La imagen de la presidenta Claudia Sheinbaum registró una caída importante durante mayo, de acuerdo con una encuesta nacional que también refleja un aumento en la percepción de corrupción y preocupación ciudadana sobre el rumbo democrático del país.
Según los resultados del estudio presentado por la organización México Elige, la aprobación de la mandataria federal se ubicó en 44.5%, lo que representa una baja de 5.3 puntos respecto a abril. Su calificación ciudadana también descendió hasta 41.8 puntos.
Pero uno de los datos que más llamó la atención fue el escenario planteado sobre una eventual revocación de mandato.
De acuerdo con la encuesta, 51.3% de los participantes aseguró que votaría por la salida de Sheinbaum de la Presidencia, mientras que 43.5% respaldaría su permanencia. La diferencia ronda los ocho puntos porcentuales.
El sondeo también revela un ambiente de creciente inquietud entre los ciudadanos sobre el estado de la democracia en México.
Seis de cada diez mexicanos consideran que actualmente la democracia en el país corre peligro, mientras que 49.7% aseguró que pensar distinto al partido en el gobierno puede resultar riesgoso.
Otro de los puntos que más creció fue la percepción de corrupción dentro del actual gobierno federal.
El 73.9% de los encuestados afirmó que sí existe corrupción en la administración encabezada por Claudia Sheinbaum.
Además, la corrupción comenzó a acercarse rápidamente a la inseguridad como una de las principales preocupaciones nacionales.

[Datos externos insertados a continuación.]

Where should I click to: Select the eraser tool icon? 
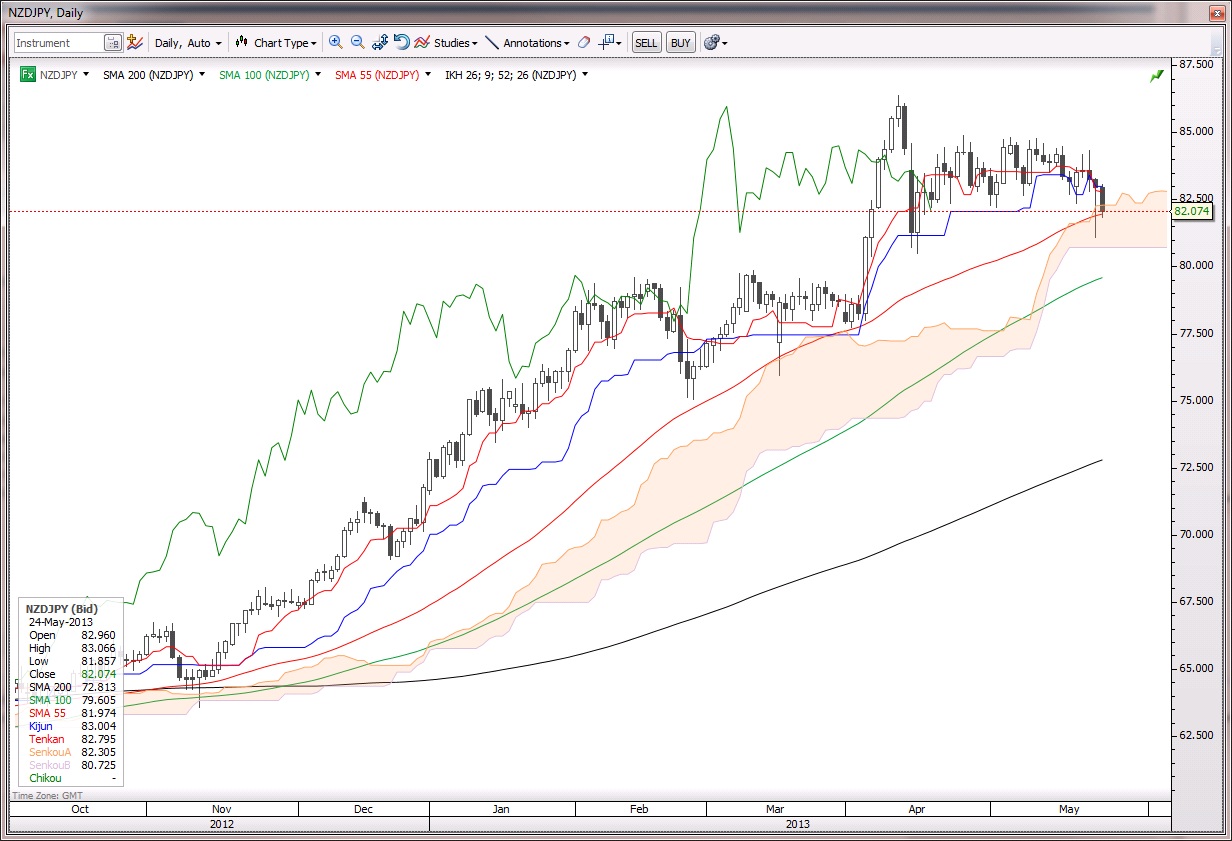(x=584, y=43)
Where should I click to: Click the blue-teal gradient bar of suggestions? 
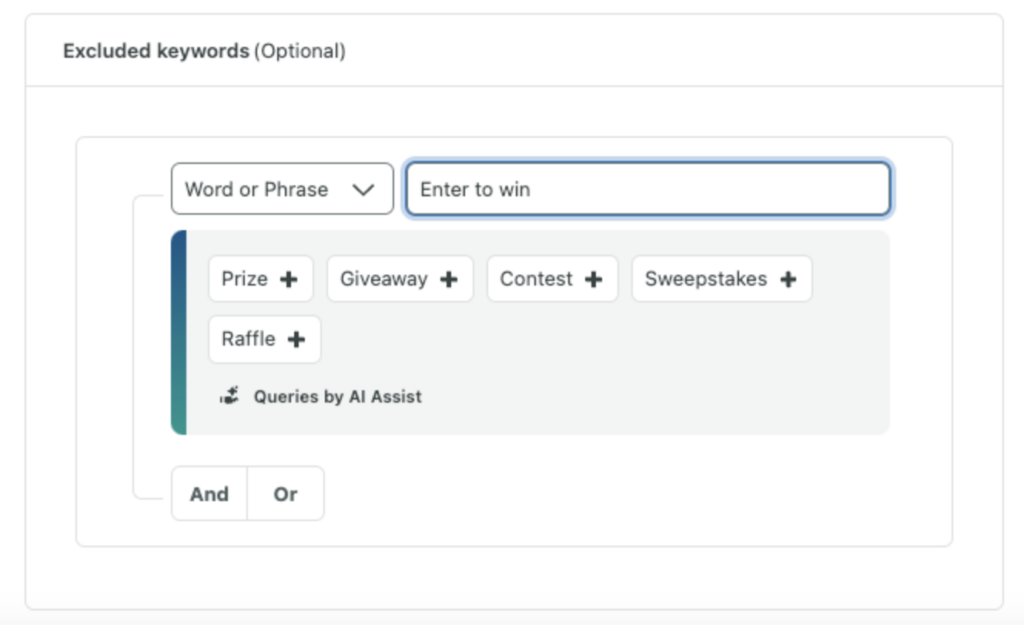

Mientras la inseguridad se ubicó en 38.4% como el principal problema del país, la corrupción alcanzó 37.1%, registrando un incremento de 5.3 puntos en comparación con la medición anterior.
Los resultados llegan en un momento donde el gobierno federal mantiene debates abiertos sobre reformas, seguridad, polarización política y concentración de poder, temas que continúan generando discusión en distintos sectores de la sociedad mexicana.
Aunque desde Palacio Nacional se ha insistido en mantener el discurso de continuidad y respaldo ciudadano, los números reflejan un escenario más dividido y una ciudadanía cada vez más crítica sobre el rumbo del país.